The journey of a comic book master
By Colleen McNatt
It’s fitting that Robbie Robbins’ life vocation is in comics.
As a pre-teen around the age of 10 or 11, he remembered poring over the “Richie Rich” comic book series. While other readers devoured the mainstream superhero comics, Robbins’ tastes veered to the independent storylines and art styles. Wednesdays were always his favorite days when a new comic book was released and he could visit the store.
“I like the smaller stories,” Robbins explained about his preference for the underdog in this hyper-competitive world of comic book design and publishing.
He especially enjoys nurturing talent and connecting readers and fans to independent authors through crowdfunding platforms like Kickstarter. This month, the punk band Electric Frankenstein’s lyrics will come to comic book life – all 352 pages – through designs by more than 100 artists due to this collaborative business model.
Now, more than two decades later, the former Scripps Ranch resident is experiencing a sort of homecoming. As the comic book craze exploded in America and even locally through Comic-Con, Robbins is returning to his childhood values with a focus on the stories and artists that speak in a new voice to readers and fans.
In the late 1990s, Robbins was a communications and film graduate from Sacramento State University and traveled down the coast with a girlfriend to experience the San Diego lifestyle of weather and waves. His girlfriend didn’t commit to San Diego, but Robbins persevered by working at a handful of jobs, including bartending, before landing a role as a classified advertising representative for a community newspaper.
“I was horrible,” Robbins remembered of his work duties in the classified ad department.
He recalled he couldn’t sell anything, and coworkers felt sorry for him and gave him credit for ad sales so he wouldn’t get fired.
The computers in the design department caught his eye and Robbins stayed after work each night to learn how to design ads. One year later, Robbins became the art director at the newspaper group.
After his stint with newspapers, Robbins’ self-taught success and initiative led him to WildStorm, a comic book publisher, where he accepted a role in the production department, working the unglamorous swing shift.
There, he studied the nuances of lettering, which Robbins explains is the balloons and text found on each page of comic books that showcase the dialogue of the story. In the late 1990s, lettering was created by hand and on the computer. Robbins excelled as an “inker” and was approached by three like-minded coworkers – Ted Adams, Alex Garner and Kris Oprisko – about joining forces to start their own comic book company.
The business pitch was in his colleague’s living room. The deal involved each member contributing a $15,000 investment with an equal 25 percent share in the company. Robbins admitted he didn’t have the full amount, but he cobbled together the funds and tossed in his menagerie of computers and design software, and the deal was launched.
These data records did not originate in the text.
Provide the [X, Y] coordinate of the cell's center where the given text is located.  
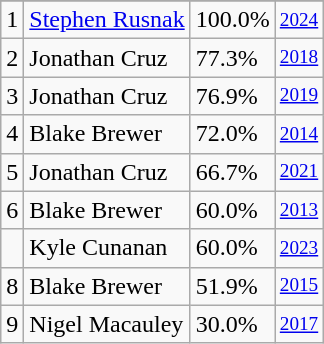
30.0% [232, 324]
Nigel Macauley [107, 324]
77.3% [232, 58]
2018 [299, 58]
Stephen Rusnak [107, 20]
2021 [299, 172]
2014 [299, 134]
1 [12, 20]
2 [12, 58]
2024 [299, 20]
76.9% [232, 96]
2015 [299, 286]
4 [12, 134]
2019 [299, 96]
9 [12, 324]
8 [12, 286]
100.0% [232, 20]
Kyle Cunanan [107, 248]
6 [12, 210]
51.9% [232, 286]
3 [12, 96]
2017 [299, 324]
2013 [299, 210]
66.7% [232, 172]
2023 [299, 248]
5 [12, 172]
72.0% [232, 134]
Idea and Design Works, or IDW Publishing, was born on Robbins’ birthday in 1999. The homegrown San Diego company, once housed in a windowless closet space in Pacific Beach, is now a publicly traded powerhouse of comic books, graphic novels, art books and other entertainment media. Robbins left IDW to start the boutique comic book publishing house Clover Press with former IDW cofounder Adams in 2019. The timing of their first release collided with the same week of the COVID-19 shutdown in March 2020.
Compared to the volume of comic books released each month at IDW, often 40-60 books, Clover Press will issue only five, Robbins said. The “Great Gatsby #1” is set to release later this summer, offering comic book fans a new spin on the Roaring ’20s and introduce reluctant readers to a literary American classic. The broader comic book audience will continue to follow Marvel and DC and be entertained with the hugely successful movies, Robbins said. Clover Press will focus on the eclectic and independent projects with no intention to chase a larger release schedule.
“We’ve come full circle,” Robbins said of his return to creating new content and working with little-known stories and breakthrough comics.
For Robbins, that Wednesday feeling is back again.